MI6 is seeking to cast off its macho James Bond image in an attempt to bring more women and ethnic minority recruits into the Secret Intelligence Service.
While Britain’s most famous fictional spy may be renowned for his high speed driving and his handiness with a Walther PPK, the agency’s first television advertising campaign highlights the “soft” skills it is looking for in new entrants.
The opening shot could come straight from a Bond movie, with a shark gliding menacingly through the blue waters of an aquarium.
It then cuts to a child who steps back in momentary alarm before turning to his mother who sweeps him up smiling in her arms.
I want people who would have never have thought about joining MI6 to think about joining MI6Alex Younger, chief of MI6
The voice over says: “We are intelligence officers but we don’t do what you think. It is not keeping your cool in the shark tank, it is picking up the silent cues that matter.”
It ends: “MI6 – secretly we are just like you.”
At a briefing for journalists at MI6 headquarters, the agency’s head of recruitment, herself a mother with 20 years in the service, said the advertisement deliberately sought to subvert the Bond image.
“The concept was to play on the Bond image but to explain very clearly that this was not James Bond,” she said.
“In many respects the people we are recruiting have sets of skills that are common to many people in the population.
“MI6 can take advantage of this Bond image and then turn it on its head.”
She said they were looking for new intelligence officers who had a “blend of emotional intelligence and interpersonal skills” combined with a “strong sense sense of integrity and creativity”.

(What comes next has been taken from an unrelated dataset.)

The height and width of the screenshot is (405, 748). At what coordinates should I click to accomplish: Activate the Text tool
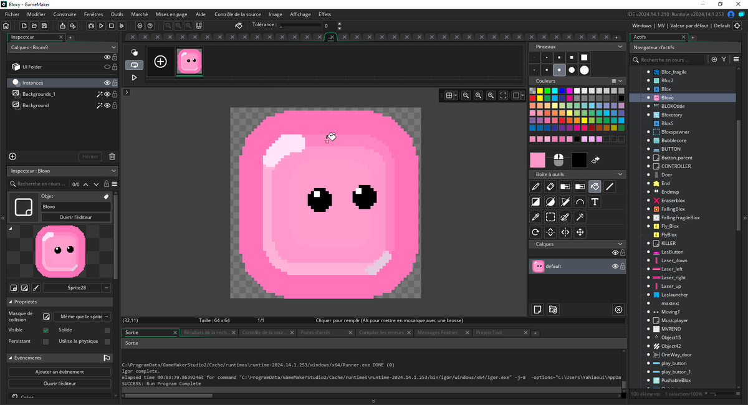595,202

The agency is currently looking to recruit 800 new staff by 2021.
It has seen an upsurge in interest since the Salisbury nerve agent attack on the former spy Sergei Skripal and his daughter, Yulia, blamed by the Government on the Kremlin.
However MI6 chief Alex Younger said it was essential they were able to continue to attract the very best candidates, including women and members of the black, Asian and minority ethnic (BAME) communities who previously might not have considered applying.

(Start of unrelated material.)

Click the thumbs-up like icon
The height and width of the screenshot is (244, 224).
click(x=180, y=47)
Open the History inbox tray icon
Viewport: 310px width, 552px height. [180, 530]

“The principal underlying capability that we have is our people.
“We have to sustain that situation and we have to recruit more,” he said.

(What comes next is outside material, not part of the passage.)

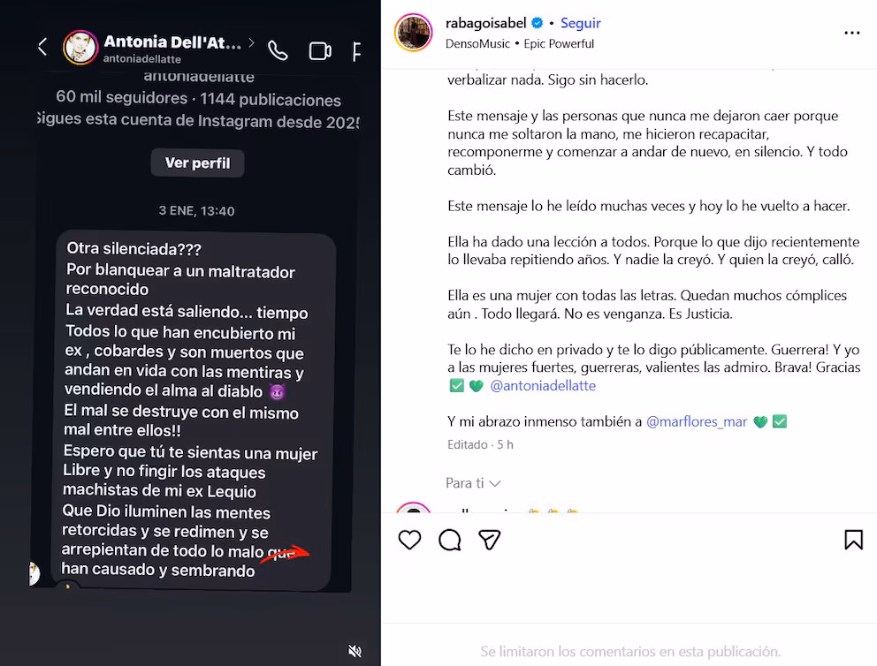Screen dimensions: 877x666
Task: Like the post with the heart icon
Action: point(409,540)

“It is about having the widest possible choice of the best talent in the country.
“I want people who would have never have thought about joining MI6 to think about joining MI6.”
According to the latest official figures from March 2016, 24.1%s of senior staff and 37.8% of non-senior staff were women while there were no BAME members among the senior ranks and they accounted for just 6.8% of the non-senior staff.
A senior director of the service said that a bringing in a more diverse workforce would help counter the dangers of “group think”.
“We are looking for people who are brave enough to speak up,” he said.
Elaine, a mother of three, who joined MI6 five years ago after a successful career in retailing, said she had wondered how she would fit in as a BAME woman.
However she had found she had been able to work against the “full range of targets” while she said the agency’s approach to flexible working compared favourably with her previous employer.
“I have been able to use my difference to my advantage,” she said.
“I wanted to do something that made a difference and this absolutely ticked that box.”